The Blaine Bros: There’s a comment on Youtube below the trailer which certainly pushed the other way we could have gone – to have sold the film just as a romance and surprise the hell out of everyone who then went to see the film!
But yeah, you’re right, it can be easy for some people to think it’s just going to be blood and sex and to be waiting for the bit where they do a chase or get a priest in or try and piss in a magic wishing well to make it all alright again…
In the opposite way, we originally didn’t go to see Let The Right One In, because I thought it was going to be a dumb and cheesy vampire flick that was looking to do some scares, rather than the moving and frankly beautiful film that it is… But I think now more and more people are getting to see it, the more word is out there that Nina Forever is the kind of film it is, that people will more and more just enjoy it for what it is, not for what it isn’t.
Keven: Great soundtrack too by the way – it was really nice to hear Dan Le Sac Vs Scroobius Pip. Music is such an integral part of the films I love and I adored your choices. Which artist’s music were you most proud of getting onto the film?
The Blaine Bros: We love Scroobius Pip! We actually got the chap who does a lot of his music videos to do the Behind The Scenes video for us on the film. We’re proud of all the tracks that are in the film, are totally honoured to have Amanda Palmer in there (her music was an inspiration for us when we were writing the film). But especially cool is to get in folks like Ladybrugs, whose “Body Of Love” we’ve used in the trailer as well as the film and who Ben found online on Soundcloud, and Special Needs, whose “Motorbikin’ ” plays on Rob’s headphones, who we have dearly loved from the day we filmed them playing a gig in a pub in Acton.
Keven: Maybe not a lot of folks know this but you two did a short film about a guy who has to whack off a talking Panda. How about turning that insane concept into a full length? No?
The Blaine Bros: The short film “Hallo Panda” is on iTunes, if you click on either of our names it should come up alongside Nina Forever! And it is definitely something we will make as a feature film – it was originally a feature idea which we squeezed down into a half hour for a scheme run by Film4, and we’ve written a few drafts of the full-length version. But to do it really right we’ll need to build an entire zoo, so the budget’s a bit higher on that one and we’re waiting for a bit before getting to it…

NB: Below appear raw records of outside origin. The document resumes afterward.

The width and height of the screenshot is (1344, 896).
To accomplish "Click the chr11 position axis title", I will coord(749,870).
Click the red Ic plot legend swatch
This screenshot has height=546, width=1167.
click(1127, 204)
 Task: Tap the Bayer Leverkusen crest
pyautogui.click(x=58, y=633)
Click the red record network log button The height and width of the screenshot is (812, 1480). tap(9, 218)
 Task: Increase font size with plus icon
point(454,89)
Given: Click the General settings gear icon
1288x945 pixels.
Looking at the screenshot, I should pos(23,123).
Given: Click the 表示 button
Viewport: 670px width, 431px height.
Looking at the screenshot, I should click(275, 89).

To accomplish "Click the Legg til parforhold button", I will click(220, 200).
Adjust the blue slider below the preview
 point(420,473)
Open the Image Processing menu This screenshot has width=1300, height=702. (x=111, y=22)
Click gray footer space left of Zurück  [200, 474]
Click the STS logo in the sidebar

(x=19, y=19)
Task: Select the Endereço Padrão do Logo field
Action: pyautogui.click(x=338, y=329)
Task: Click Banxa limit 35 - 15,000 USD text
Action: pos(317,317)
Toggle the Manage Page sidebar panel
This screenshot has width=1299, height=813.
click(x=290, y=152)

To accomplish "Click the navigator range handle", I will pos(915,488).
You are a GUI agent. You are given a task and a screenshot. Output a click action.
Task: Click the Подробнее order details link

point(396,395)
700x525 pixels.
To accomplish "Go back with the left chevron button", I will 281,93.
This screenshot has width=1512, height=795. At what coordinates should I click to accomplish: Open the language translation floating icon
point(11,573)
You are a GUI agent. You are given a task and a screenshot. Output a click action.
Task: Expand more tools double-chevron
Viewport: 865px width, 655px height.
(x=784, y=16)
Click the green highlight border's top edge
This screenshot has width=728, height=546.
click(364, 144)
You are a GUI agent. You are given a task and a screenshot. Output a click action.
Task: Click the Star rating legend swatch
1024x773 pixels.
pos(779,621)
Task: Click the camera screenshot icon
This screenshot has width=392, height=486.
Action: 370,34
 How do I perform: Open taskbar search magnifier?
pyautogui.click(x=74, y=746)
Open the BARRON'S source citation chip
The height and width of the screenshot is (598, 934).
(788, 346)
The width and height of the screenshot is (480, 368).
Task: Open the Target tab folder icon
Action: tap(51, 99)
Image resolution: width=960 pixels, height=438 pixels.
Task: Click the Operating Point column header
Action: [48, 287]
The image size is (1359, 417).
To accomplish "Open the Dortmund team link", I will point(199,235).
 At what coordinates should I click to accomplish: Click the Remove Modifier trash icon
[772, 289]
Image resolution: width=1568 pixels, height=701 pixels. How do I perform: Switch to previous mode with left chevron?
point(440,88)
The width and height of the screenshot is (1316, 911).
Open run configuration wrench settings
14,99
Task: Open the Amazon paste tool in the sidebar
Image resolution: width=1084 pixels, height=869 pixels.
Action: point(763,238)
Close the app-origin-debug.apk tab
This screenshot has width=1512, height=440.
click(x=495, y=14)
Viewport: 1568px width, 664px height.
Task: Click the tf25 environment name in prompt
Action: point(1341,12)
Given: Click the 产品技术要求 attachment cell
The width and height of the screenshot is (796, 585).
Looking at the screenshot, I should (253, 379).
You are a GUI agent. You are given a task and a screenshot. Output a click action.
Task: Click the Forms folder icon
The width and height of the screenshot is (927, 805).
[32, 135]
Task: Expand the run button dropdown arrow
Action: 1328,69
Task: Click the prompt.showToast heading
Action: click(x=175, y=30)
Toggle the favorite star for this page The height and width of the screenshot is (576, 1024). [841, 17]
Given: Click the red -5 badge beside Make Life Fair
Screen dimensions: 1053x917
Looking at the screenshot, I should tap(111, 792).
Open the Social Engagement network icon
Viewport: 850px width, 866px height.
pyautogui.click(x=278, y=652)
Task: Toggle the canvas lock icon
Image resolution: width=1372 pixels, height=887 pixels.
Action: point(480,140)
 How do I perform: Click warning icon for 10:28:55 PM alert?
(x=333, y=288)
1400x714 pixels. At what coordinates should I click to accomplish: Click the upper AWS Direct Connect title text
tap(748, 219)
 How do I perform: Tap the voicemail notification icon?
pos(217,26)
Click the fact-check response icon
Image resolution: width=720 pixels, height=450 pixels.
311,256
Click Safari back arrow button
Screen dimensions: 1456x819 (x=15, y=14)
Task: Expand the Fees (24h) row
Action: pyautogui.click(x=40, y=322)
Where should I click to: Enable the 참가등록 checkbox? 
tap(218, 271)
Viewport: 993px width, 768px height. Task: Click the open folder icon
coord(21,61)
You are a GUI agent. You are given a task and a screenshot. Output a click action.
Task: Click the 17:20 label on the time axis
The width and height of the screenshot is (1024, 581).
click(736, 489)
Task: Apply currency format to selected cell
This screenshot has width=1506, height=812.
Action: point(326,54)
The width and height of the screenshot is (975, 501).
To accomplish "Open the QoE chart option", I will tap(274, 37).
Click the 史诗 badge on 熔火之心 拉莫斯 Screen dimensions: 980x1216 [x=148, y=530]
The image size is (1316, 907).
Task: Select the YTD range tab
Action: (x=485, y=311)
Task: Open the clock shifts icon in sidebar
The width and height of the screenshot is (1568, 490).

Keven: What’s next on tap for the Blaine brothers – Nina Forever is getting rave reviews, so eyes are now on you for the next feature. Can you tease anything?
The Blaine Bros: A couple of things – a thriller that is as much a thriller as Nina is a horror, which is about painting, spies, blindness, leg injuries and contained spaces, which we’re currently writing to direct ourselves.
And we’ve just been attached as directors to an Irvine Welsh (Trainspotting) original script that he’s written with his writing partner Dean Cavanagh. That’s a heist movie about four women from Leith who knock off the local casino, and it’s definitely a twisted, fucked-up and darkly funny story, and we think there’s a hugely cinematic side to Leith and Edinburgh that we can capture on film that’s not been seen before.